Consider the two wingtips of mainstream Australian politics. On the left, the Greens party has now switched to Adam Bandt - a rhetorical heavy-hitter whose language stokes the base, but seems less suited to the project of productive cross-party talks or building his own party's preparedness to give ground.
"These catastrophic bushfires have happened at 1 degree (of warming), Scott Morrison's plan is for at least three times as much pain, three times as much suffering and three times as many deaths at least, because that is what is in store for us if we keep on going the way the government has us going," Bandt said in his first press conference as leader.

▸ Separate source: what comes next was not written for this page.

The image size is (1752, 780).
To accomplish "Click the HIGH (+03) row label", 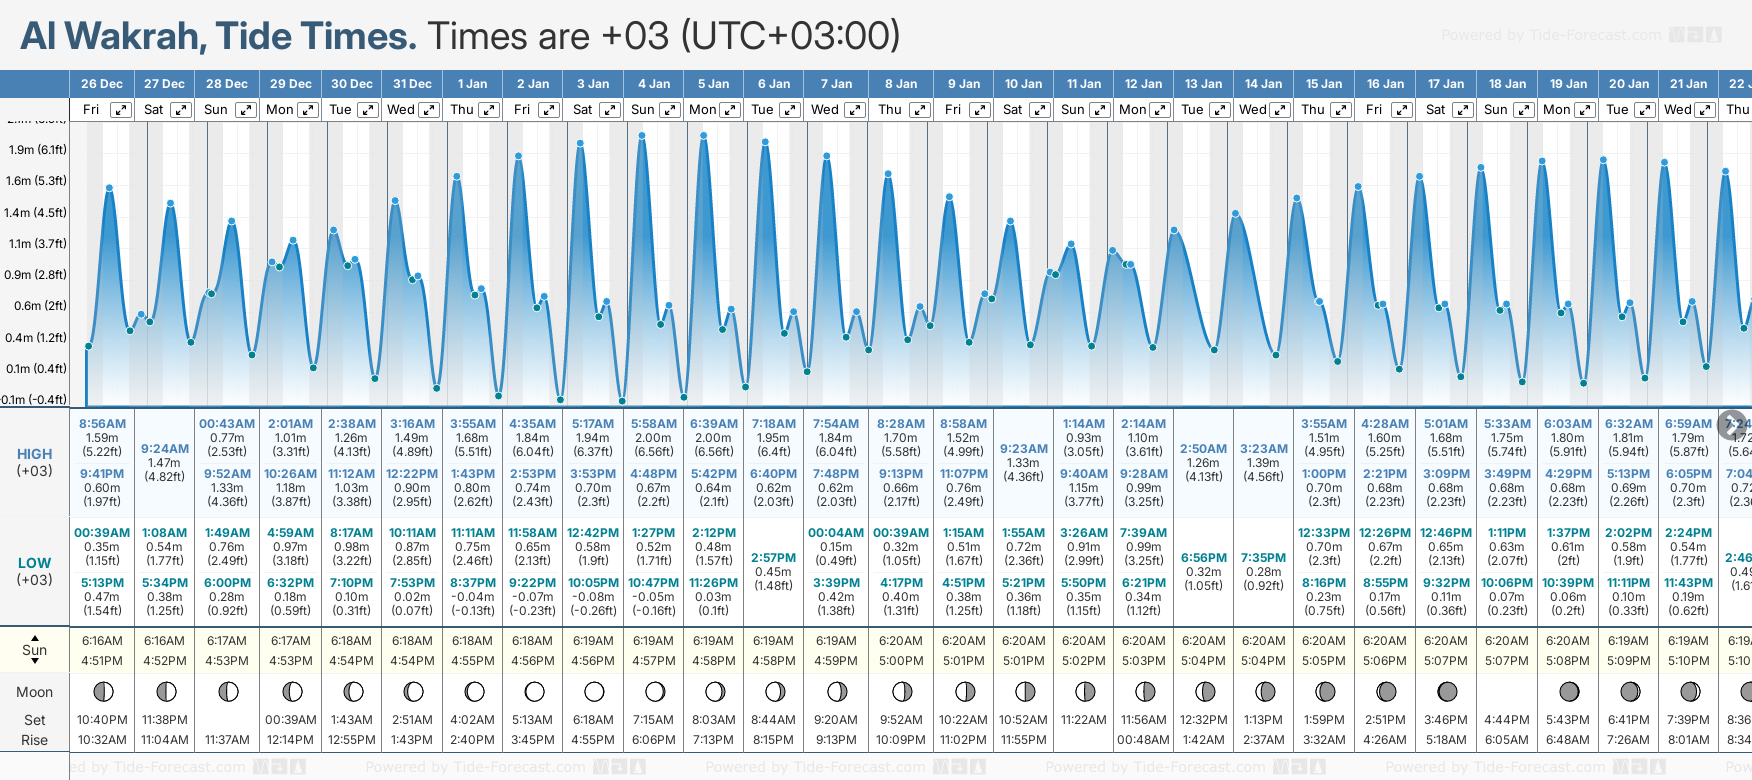I will [34, 462].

So blunt was this that it was Labor's Anthony Albanese sounded Morrison's defence.
"Being engaged in abuse ... in my view, isn't a great way to bring people with you," the Opposition Leader told the ABC. "I don't think that you advance your cause, your objective, by coming up with strong rhetoric that has people who agree with you agreeing with you even stronger." True.
Now jump across to the Nationals on the right wing.
Michael McCormack is the Deputy Prime Minister (no less) but is leader of his party pro-tem following his near-death experience in the Barnaby Joyce challenge.
Only weeks ago, McCormack, remember, slammed "pure, enlightened and woke capital city greenies" for having the temerity to even mention climate change in the context of the fires.
Yet if anything, McCormack can be expected to ratchet up that kind of intemperate language now in the hope of keeping Joyce and his fellow pro-coal hardliners - Matt Canavan, George Christensen among them - at bay.
So, despite a growing public clamour for decisive climate action, there are worrying signs that the political class is tooling up for war.
The Chinese have a saying that the best time to plant a tree was ten years ago. Australia has already lost a decade of economic adjustment and powerful international diplomacy to dumb politics.
Addressing the National Press Club yesterday, an upbeat Chief Scientist, Alan Finkel insisted that we should nonetheless remain optimistic.
"We're on our way, we can do this," he said. The question for our politicians is "can they?"
- Mark Kenny is senior fellow at the ANU's Australian Studies Institute and hosts the popular podcast Democracy Sausage.